* [What you need to do]: Set the listing down once more, exactly as given.

* [Given records]:

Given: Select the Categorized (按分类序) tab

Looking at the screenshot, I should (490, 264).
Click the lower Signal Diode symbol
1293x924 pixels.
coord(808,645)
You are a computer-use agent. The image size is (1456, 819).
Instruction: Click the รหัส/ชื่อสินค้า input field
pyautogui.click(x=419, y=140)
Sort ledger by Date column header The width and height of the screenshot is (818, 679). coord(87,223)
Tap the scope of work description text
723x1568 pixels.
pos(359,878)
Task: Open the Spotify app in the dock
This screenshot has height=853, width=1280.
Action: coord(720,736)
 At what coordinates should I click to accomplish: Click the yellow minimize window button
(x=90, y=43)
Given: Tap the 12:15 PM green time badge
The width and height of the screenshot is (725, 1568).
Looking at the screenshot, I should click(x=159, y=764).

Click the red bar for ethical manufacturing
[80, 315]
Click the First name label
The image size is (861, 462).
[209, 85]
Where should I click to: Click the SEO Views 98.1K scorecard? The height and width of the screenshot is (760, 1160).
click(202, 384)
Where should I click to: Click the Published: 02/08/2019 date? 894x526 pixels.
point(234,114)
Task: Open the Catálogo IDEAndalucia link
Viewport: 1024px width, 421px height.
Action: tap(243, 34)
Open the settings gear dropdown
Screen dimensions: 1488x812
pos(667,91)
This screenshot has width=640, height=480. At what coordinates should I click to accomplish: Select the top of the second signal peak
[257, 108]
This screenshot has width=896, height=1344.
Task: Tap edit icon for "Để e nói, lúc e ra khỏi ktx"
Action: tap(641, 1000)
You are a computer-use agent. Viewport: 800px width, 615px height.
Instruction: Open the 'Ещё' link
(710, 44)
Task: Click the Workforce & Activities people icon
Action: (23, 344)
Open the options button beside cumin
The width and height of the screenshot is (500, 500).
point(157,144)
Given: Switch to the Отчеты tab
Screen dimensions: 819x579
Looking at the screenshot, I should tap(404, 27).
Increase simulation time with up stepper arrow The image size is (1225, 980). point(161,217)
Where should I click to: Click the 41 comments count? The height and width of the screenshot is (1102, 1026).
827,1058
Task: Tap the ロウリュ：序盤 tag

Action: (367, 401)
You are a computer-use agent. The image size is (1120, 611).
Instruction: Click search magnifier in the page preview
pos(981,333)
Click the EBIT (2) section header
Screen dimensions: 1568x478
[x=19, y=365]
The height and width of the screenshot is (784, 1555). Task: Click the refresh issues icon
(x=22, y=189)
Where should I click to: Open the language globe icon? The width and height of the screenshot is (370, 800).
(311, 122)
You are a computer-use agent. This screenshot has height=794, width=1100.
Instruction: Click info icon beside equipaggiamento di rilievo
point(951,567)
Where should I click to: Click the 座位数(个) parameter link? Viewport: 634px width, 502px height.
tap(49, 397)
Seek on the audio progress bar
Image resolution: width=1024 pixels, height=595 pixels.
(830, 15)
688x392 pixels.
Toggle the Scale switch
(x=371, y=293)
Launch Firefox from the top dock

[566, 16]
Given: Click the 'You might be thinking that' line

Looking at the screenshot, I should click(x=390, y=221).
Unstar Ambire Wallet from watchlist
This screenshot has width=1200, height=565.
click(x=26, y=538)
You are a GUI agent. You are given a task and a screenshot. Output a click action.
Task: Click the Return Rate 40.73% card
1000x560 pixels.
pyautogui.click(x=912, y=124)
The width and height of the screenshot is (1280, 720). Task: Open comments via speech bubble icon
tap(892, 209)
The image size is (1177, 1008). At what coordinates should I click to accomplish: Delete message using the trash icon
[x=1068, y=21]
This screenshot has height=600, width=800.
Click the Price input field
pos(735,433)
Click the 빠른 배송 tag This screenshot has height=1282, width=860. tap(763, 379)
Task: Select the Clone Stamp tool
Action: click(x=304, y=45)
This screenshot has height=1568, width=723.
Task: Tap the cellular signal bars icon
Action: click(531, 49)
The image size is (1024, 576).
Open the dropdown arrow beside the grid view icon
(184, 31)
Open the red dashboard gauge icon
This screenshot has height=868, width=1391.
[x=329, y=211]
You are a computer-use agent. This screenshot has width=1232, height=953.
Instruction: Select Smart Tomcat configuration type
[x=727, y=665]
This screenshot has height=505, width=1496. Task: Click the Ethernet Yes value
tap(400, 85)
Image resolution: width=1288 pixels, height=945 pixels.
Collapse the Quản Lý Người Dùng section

* [Response to this exercise]:
Given: Select the Categorized (按分类序) tab

Looking at the screenshot, I should (490, 264).
Click the lower Signal Diode symbol
1293x924 pixels.
coord(808,645)
You are a computer-use agent. The image size is (1456, 819).
Instruction: Click the รหัส/ชื่อสินค้า input field
pyautogui.click(x=419, y=140)
Sort ledger by Date column header The width and height of the screenshot is (818, 679). coord(87,223)
Tap the scope of work description text
723x1568 pixels.
pos(359,878)
Task: Open the Spotify app in the dock
This screenshot has height=853, width=1280.
Action: coord(720,736)
 At what coordinates should I click to accomplish: Click the yellow minimize window button
(x=90, y=43)
Given: Tap the 12:15 PM green time badge
The width and height of the screenshot is (725, 1568).
Looking at the screenshot, I should click(x=159, y=764).

Click the red bar for ethical manufacturing
[80, 315]
Click the First name label
The image size is (861, 462).
[209, 85]
Where should I click to: Click the SEO Views 98.1K scorecard? The height and width of the screenshot is (760, 1160).
click(202, 384)
Where should I click to: Click the Published: 02/08/2019 date? 894x526 pixels.
point(234,114)
Task: Open the Catálogo IDEAndalucia link
Viewport: 1024px width, 421px height.
Action: tap(243, 34)
Open the settings gear dropdown
Screen dimensions: 1488x812
pos(667,91)
This screenshot has width=640, height=480. At what coordinates should I click to accomplish: Select the top of the second signal peak
[257, 108]
This screenshot has width=896, height=1344.
Task: Tap edit icon for "Để e nói, lúc e ra khỏi ktx"
Action: tap(641, 1000)
You are a computer-use agent. Viewport: 800px width, 615px height.
Instruction: Open the 'Ещё' link
(710, 44)
Task: Click the Workforce & Activities people icon
Action: (23, 344)
Open the options button beside cumin
The width and height of the screenshot is (500, 500).
point(157,144)
Given: Switch to the Отчеты tab
Screen dimensions: 819x579
Looking at the screenshot, I should tap(404, 27).
Increase simulation time with up stepper arrow The image size is (1225, 980). point(161,217)
Where should I click to: Click the 41 comments count? The height and width of the screenshot is (1102, 1026).
827,1058
Task: Tap the ロウリュ：序盤 tag

Action: (367, 401)
You are a computer-use agent. The image size is (1120, 611).
Instruction: Click search magnifier in the page preview
pos(981,333)
Click the EBIT (2) section header
Screen dimensions: 1568x478
[x=19, y=365]
The height and width of the screenshot is (784, 1555). Task: Click the refresh issues icon
(x=22, y=189)
Where should I click to: Open the language globe icon? The width and height of the screenshot is (370, 800).
(311, 122)
You are a computer-use agent. This screenshot has height=794, width=1100.
Instruction: Click info icon beside equipaggiamento di rilievo
point(951,567)
Where should I click to: Click the 座位数(个) parameter link? Viewport: 634px width, 502px height.
tap(49, 397)
Seek on the audio progress bar
Image resolution: width=1024 pixels, height=595 pixels.
(830, 15)
688x392 pixels.
Toggle the Scale switch
(x=371, y=293)
Launch Firefox from the top dock

[566, 16]
Given: Click the 'You might be thinking that' line

Looking at the screenshot, I should click(x=390, y=221).
Unstar Ambire Wallet from watchlist
This screenshot has width=1200, height=565.
click(x=26, y=538)
You are a GUI agent. You are given a task and a screenshot. Output a click action.
Task: Click the Return Rate 40.73% card
1000x560 pixels.
pyautogui.click(x=912, y=124)
The width and height of the screenshot is (1280, 720). Task: Open comments via speech bubble icon
tap(892, 209)
The image size is (1177, 1008). At what coordinates should I click to accomplish: Delete message using the trash icon
[x=1068, y=21]
This screenshot has height=600, width=800.
Click the Price input field
pos(735,433)
Click the 빠른 배송 tag This screenshot has height=1282, width=860. tap(763, 379)
Task: Select the Clone Stamp tool
Action: click(x=304, y=45)
This screenshot has height=1568, width=723.
Task: Tap the cellular signal bars icon
Action: click(531, 49)
The image size is (1024, 576).
Open the dropdown arrow beside the grid view icon
(184, 31)
Open the red dashboard gauge icon
This screenshot has height=868, width=1391.
[x=329, y=211]
You are a computer-use agent. This screenshot has width=1232, height=953.
Instruction: Select Smart Tomcat configuration type
[x=727, y=665]
This screenshot has height=505, width=1496. Task: Click the Ethernet Yes value
tap(400, 85)
Image resolution: width=1288 pixels, height=945 pixels.
Collapse the Quản Lý Người Dùng section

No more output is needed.